◆ **What needs to be done**
Render the data below as a JSON list of strings with one string per line, leaving out blank lines and the pictures.

◆ **Task inputs**
■ ■ ■

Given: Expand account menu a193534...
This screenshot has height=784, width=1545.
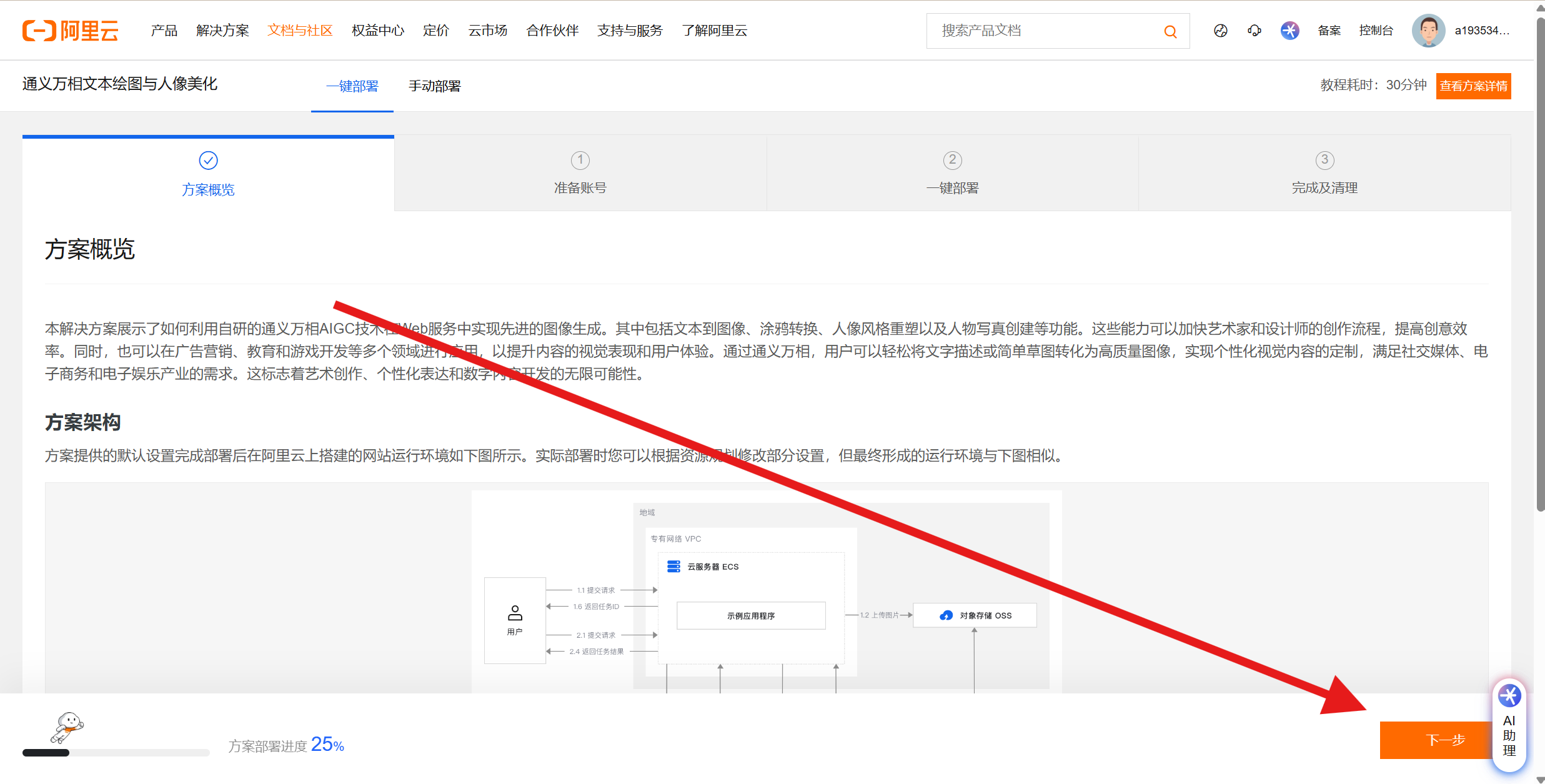Looking at the screenshot, I should [x=1481, y=31].
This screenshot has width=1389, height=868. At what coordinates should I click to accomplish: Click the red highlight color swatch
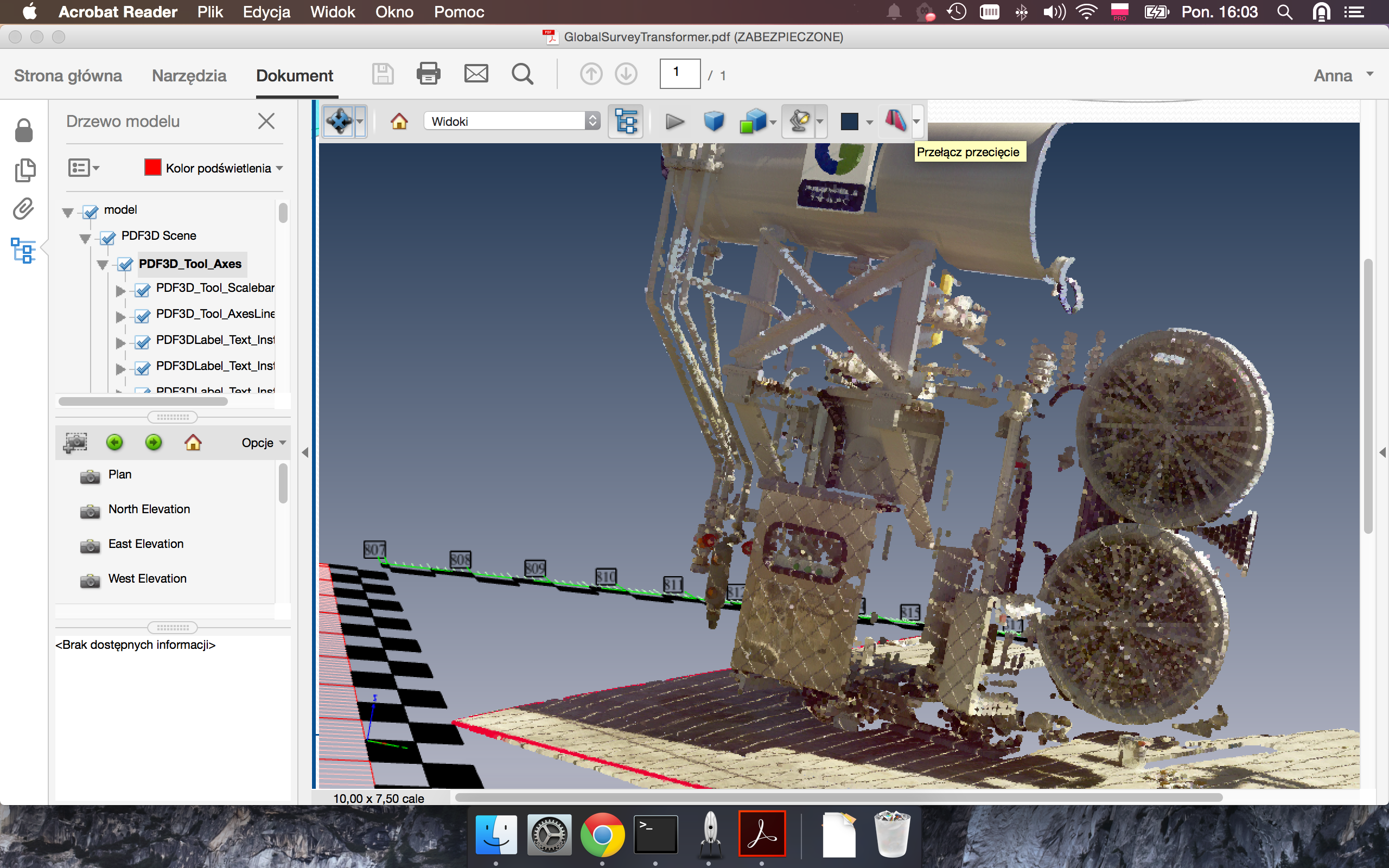pyautogui.click(x=152, y=168)
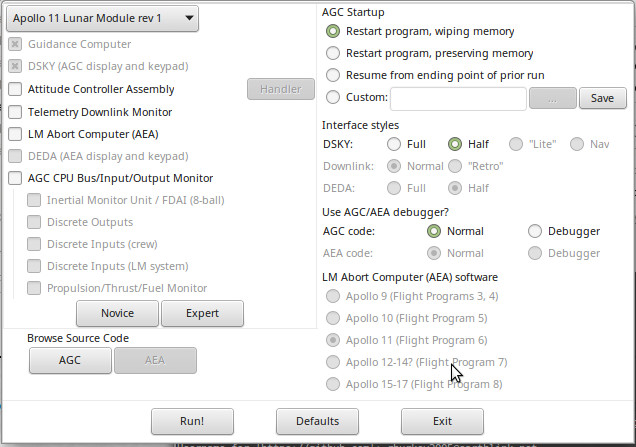Image resolution: width=636 pixels, height=447 pixels.
Task: Check Telemetry Downlink Monitor option
Action: point(15,112)
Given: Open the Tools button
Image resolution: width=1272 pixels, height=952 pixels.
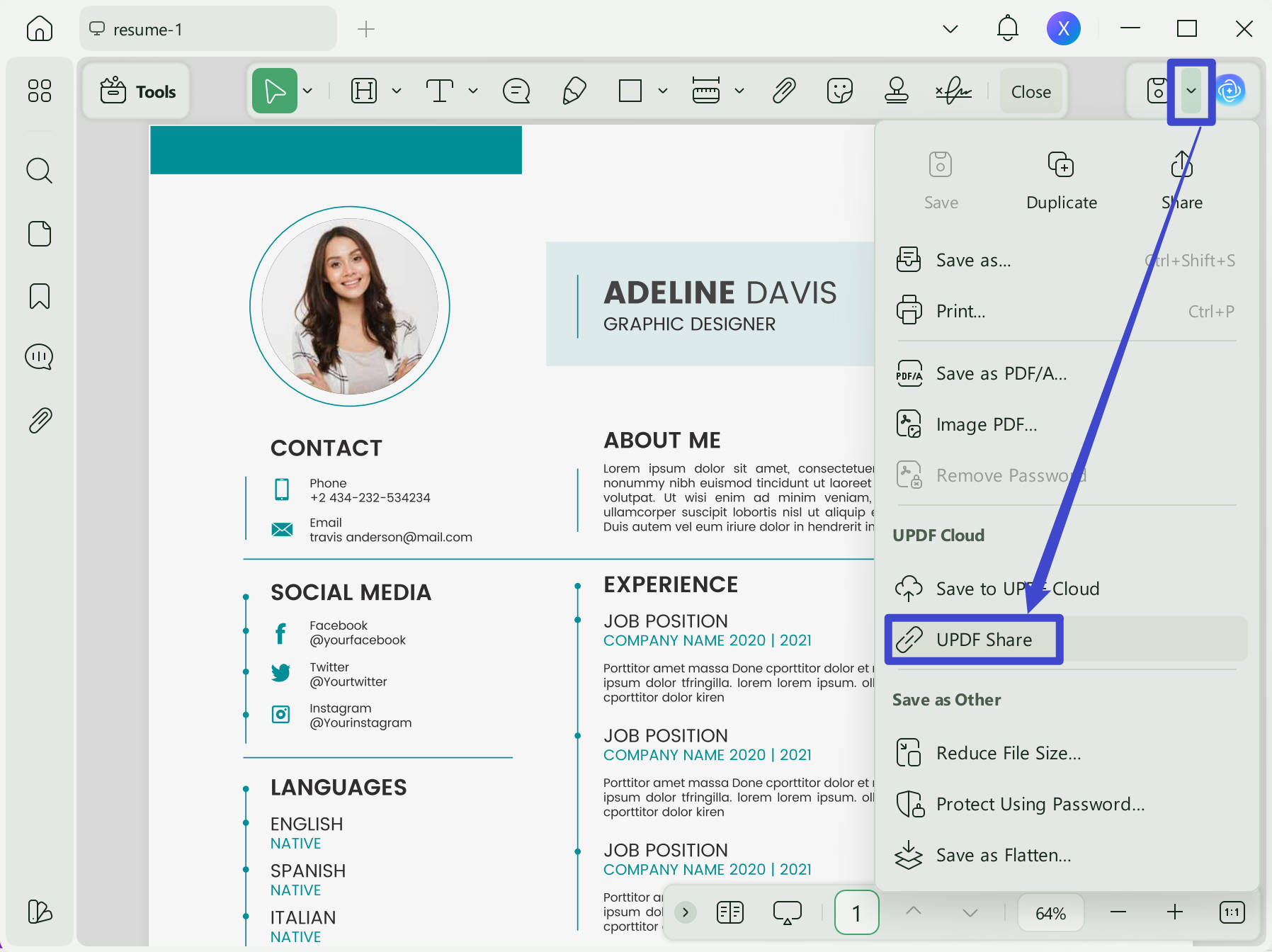Looking at the screenshot, I should click(x=137, y=91).
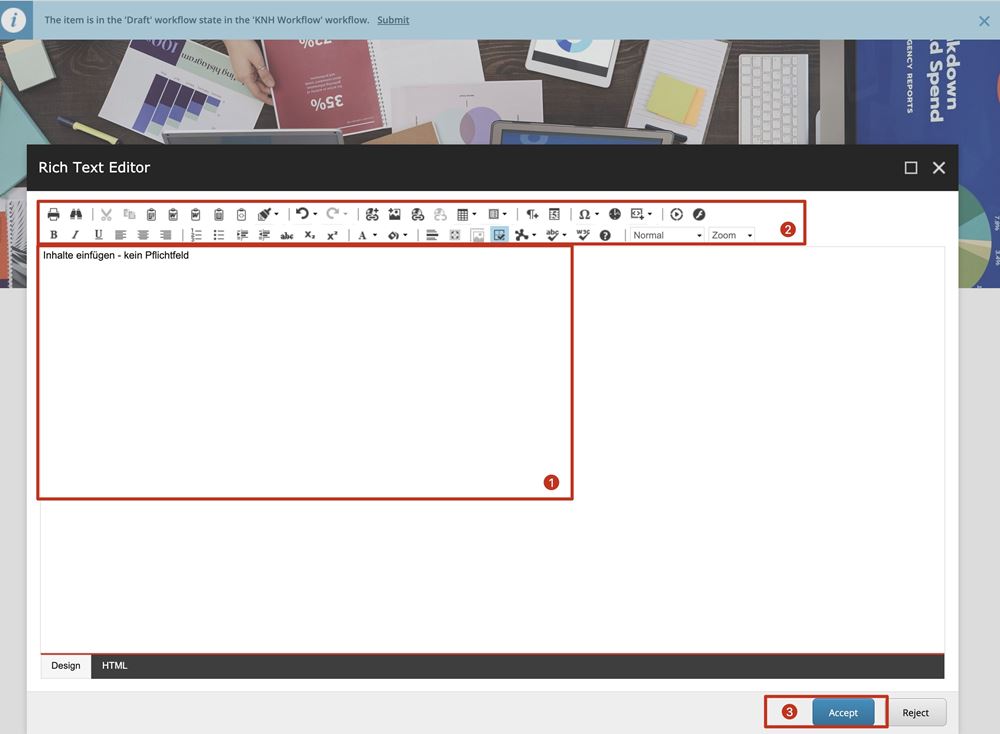Image resolution: width=1000 pixels, height=734 pixels.
Task: Select the Design tab
Action: click(x=66, y=666)
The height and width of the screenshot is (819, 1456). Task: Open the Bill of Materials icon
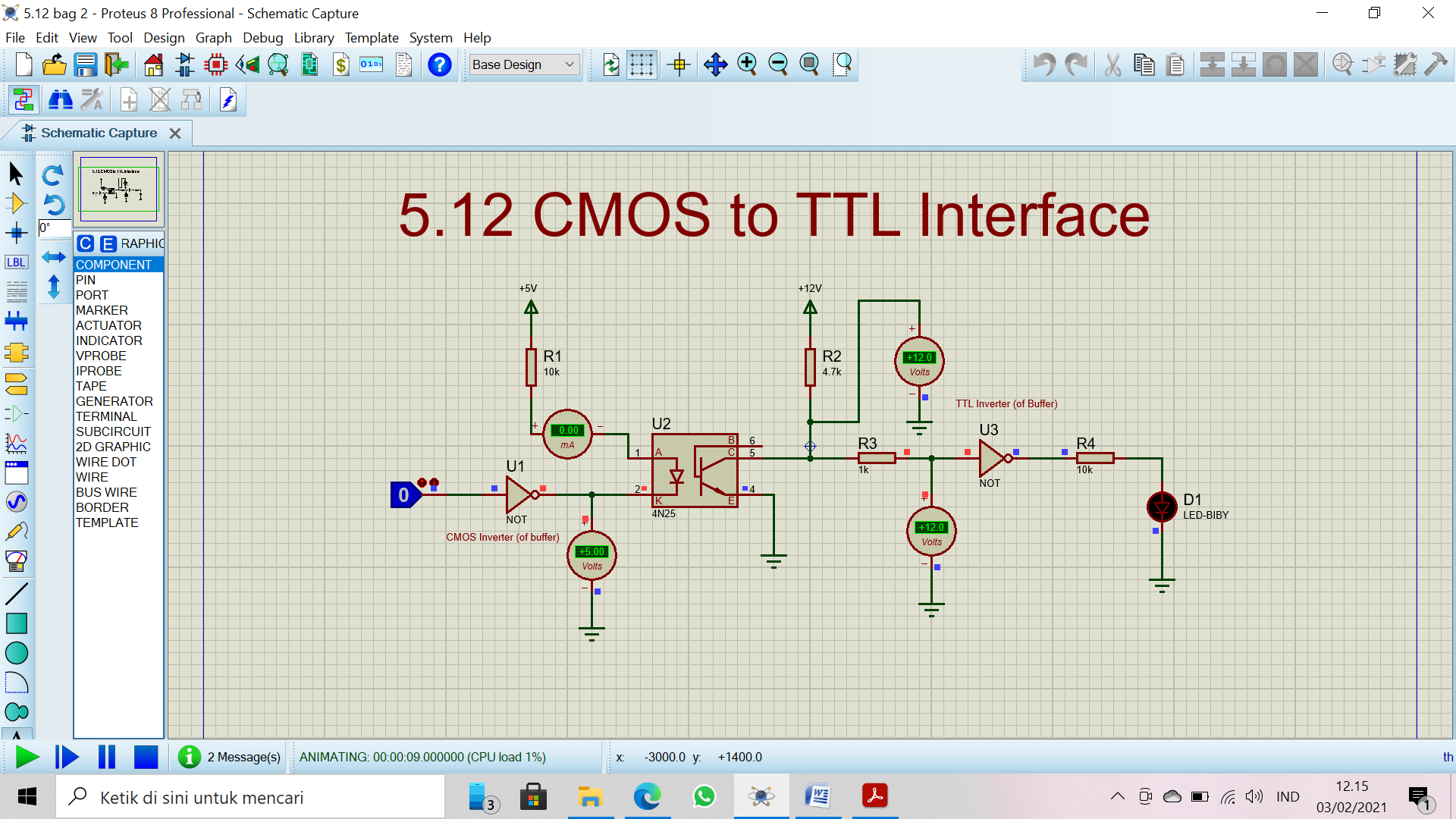[341, 65]
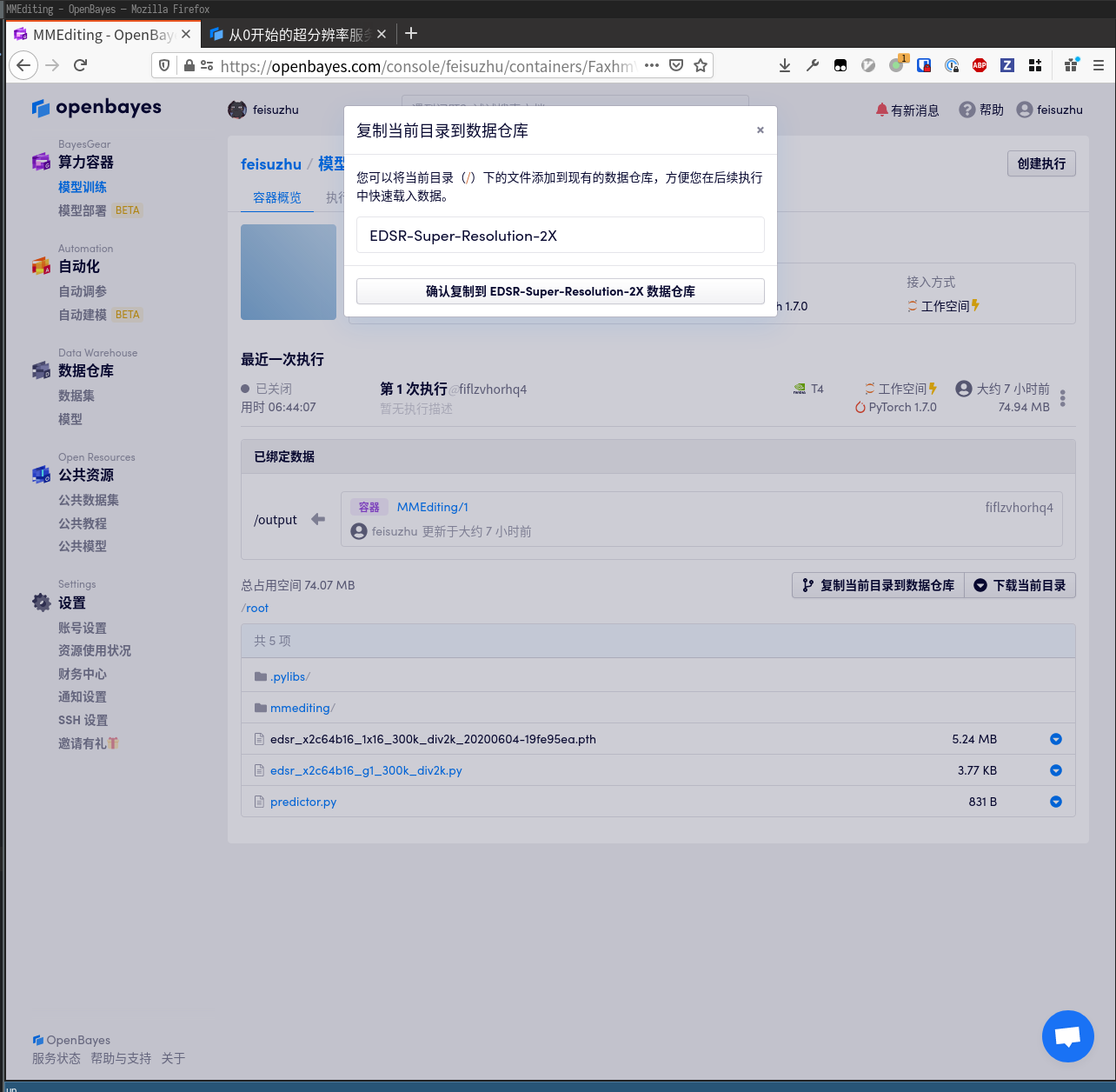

■ ■ ■

◆ **The completed task**
[
  "Given: Expand account menu a193534...",
  "This screenshot has height=784, width=1545.",
  "Looking at the screenshot, I should [x=1481, y=31].",
  "This screenshot has width=1389, height=868. At what coordinates should I click to accomplish: Click the red highlight color swatch",
  "pyautogui.click(x=152, y=168)",
  "Image resolution: width=636 pixels, height=447 pixels.",
  "Task: Check Telemetry Downlink Monitor option",
  "Action: point(15,112)",
  "Given: Open the Tools button",
  "Image resolution: width=1272 pixels, height=952 pixels.",
  "Looking at the screenshot, I should click(x=137, y=91).",
  "Image resolution: width=1000 pixels, height=734 pixels.",
  "Task: Select the Design tab",
  "Action: click(x=66, y=666)",
  "The height and width of the screenshot is (819, 1456). Task: Open the Bill of Materials icon",
  "[341, 65]"
]